Wanted: volunteers to see all’s fair inside magistrates’ courts
Concern that cases are no longer being scrutinised
Friday, 7th July 2023 — By Izzy Rowley

Magistrates’ court volunteer Alex Kimmons
CAMPAIGNERS are searching for volunteers who will sit in the magistrates’ court at Highbury Corner and make sure hearings are fair.
CourtWatch is worried that what goes on inside is no longer being scrutinised.
Cases are heard by a panel of magistrates or district judges.
Alex Kimmons, who lives in Finsbury Park and works for Transform Justice, a wider organisation of which CourtWatch is a part, said: “Some data is collected on what happens in magistrate courts, but it’s very surface level. And people aren’t in the public galleries any more – the only things that make the news rounds are the serious, sensational stories, but the type of stuff about what’s happening to people in my neighbourhood, that understanding is lost.”
Magistrates’ courts are usually the scene for the first stage in a criminal hearing, where a decision is made over where a trial should be heard. Defendants who plead guilty to minor crimes can be sentenced there, although often in a long-drawn out processes.

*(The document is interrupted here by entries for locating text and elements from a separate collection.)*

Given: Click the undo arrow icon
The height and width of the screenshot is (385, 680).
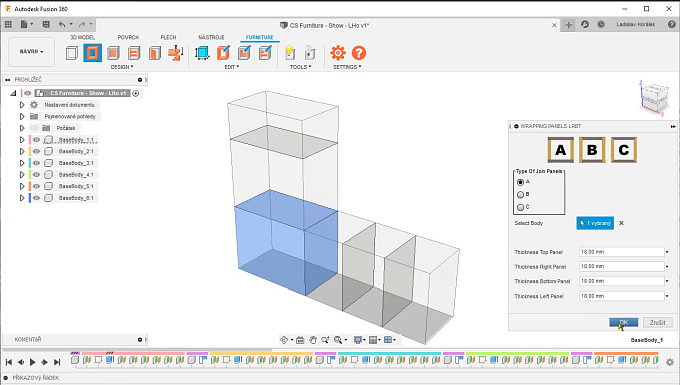Looking at the screenshot, I should coord(62,24).
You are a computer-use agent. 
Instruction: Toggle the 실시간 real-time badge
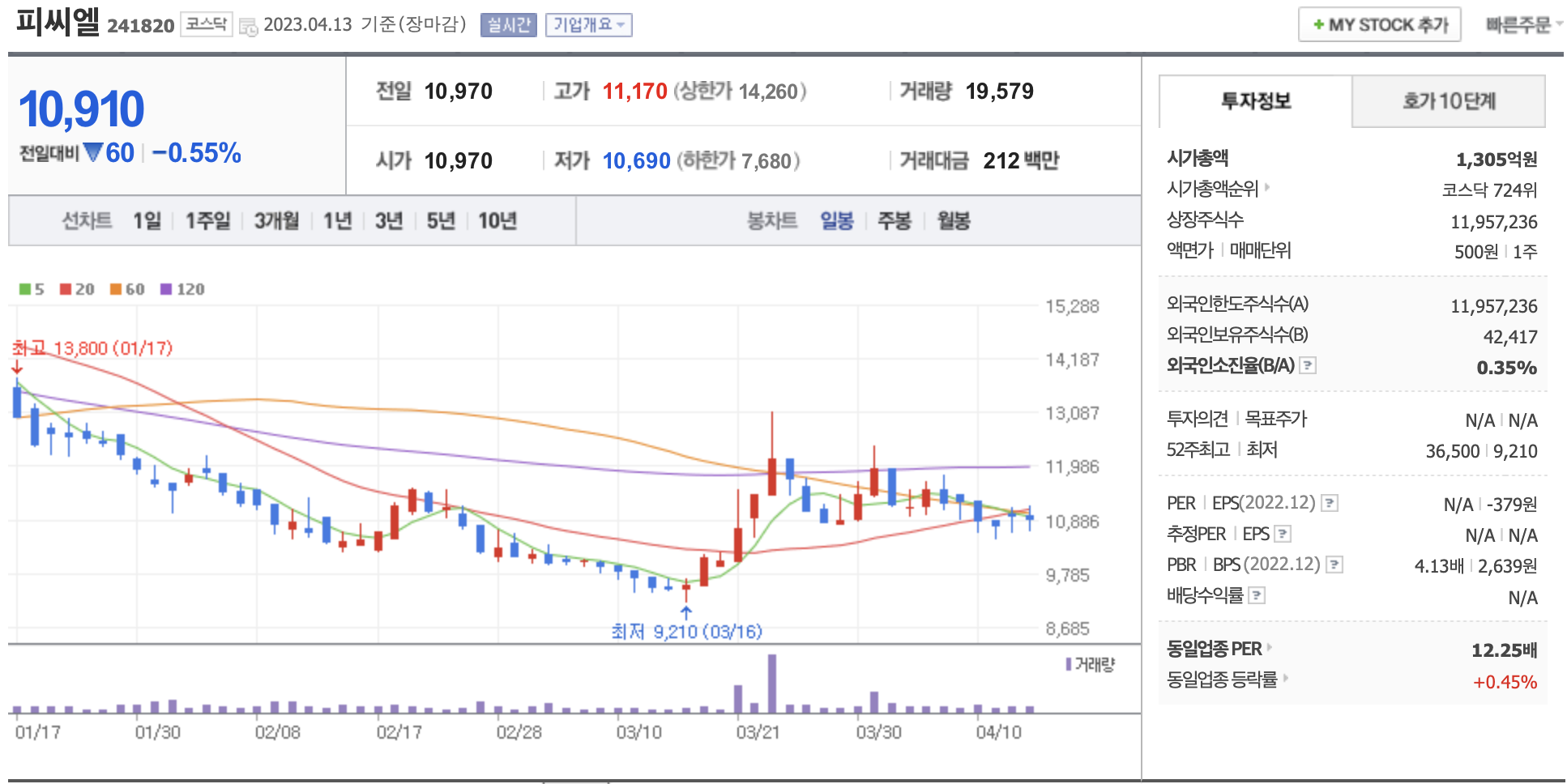coord(508,25)
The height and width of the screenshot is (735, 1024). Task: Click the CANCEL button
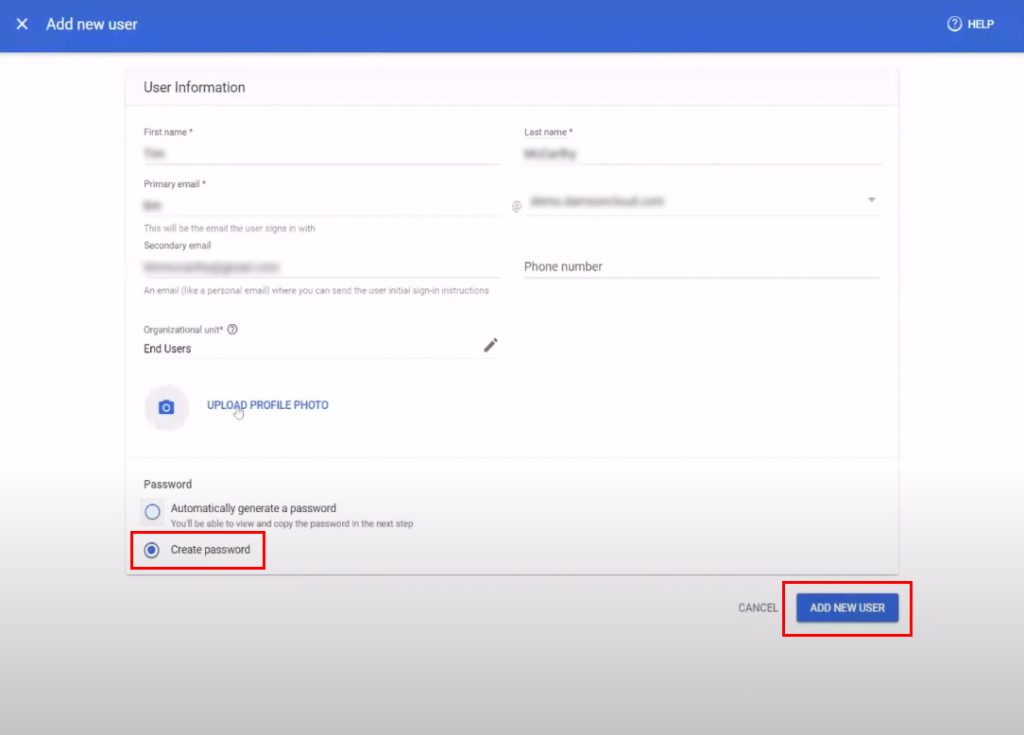tap(757, 607)
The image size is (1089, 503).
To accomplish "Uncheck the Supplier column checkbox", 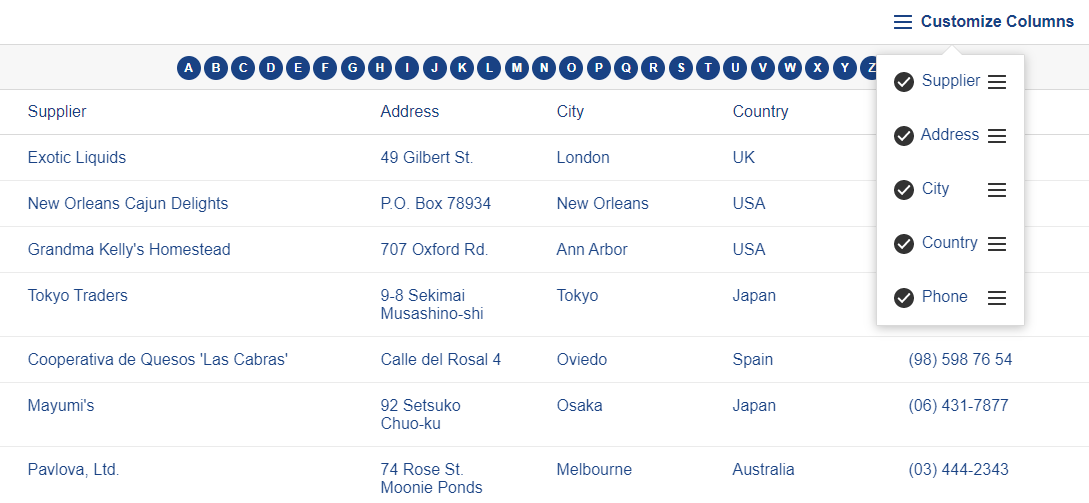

Ms Kimmons has volunteered to go to Highbury Corner Magistrates’ Court and observe the proceedings for CourtWatch.
“The three magistrates were really compassionate in a few cases involving addiction and homelessness. The prosecution was compassionate as well,” she said. “They were all in agreement that what these people needed was not to be further pushed down – fined when they don’t have a home, pushed further into addiction – so, they agreed that the night these people had already served in prison was punishment enough.”
Ms Kimmons added: “In other cases, not so much. The same prosecutor, the same bench, different defence. It was a case about a black teenage boy who was stopped and searched by the police because he looked nervous in an area that was heavily policed at the time, they found Class-B drugs and a knife. This kid had already been a victim of knife crime, and his defence said he knew knife crime was awful. The kid was crying when the hearing started. When they read out his age and I found out he was a teenager, it really brought to life those things you hear about the adultification of black boys, and neighbourhoods being over policed.”
Research done by Transform Justice showed that nine out of 10 children held on remand in London are black.
All volunteers will be given training beforehand on what to expect when they go to court, and given a form to fill in that looks for information on what they’re seeing. This information will go back to Transform Justice for a research project on the workings of magistrate courts.
Ms Kimmons wants to encourage other volunteers to come forward. “Magistrate courts are the courts that make judgements about the most day-to-day things going on in our communities. They make judgements on petty theft, criminal damage, domestic abuse cases. These are the things that are happening to our neighbours on our street.
“It’s so important that we have an eye on what’s going on in these courtrooms. Some people will never have visited a magistrate court, and it’s a part of community life that some people would never have seen.”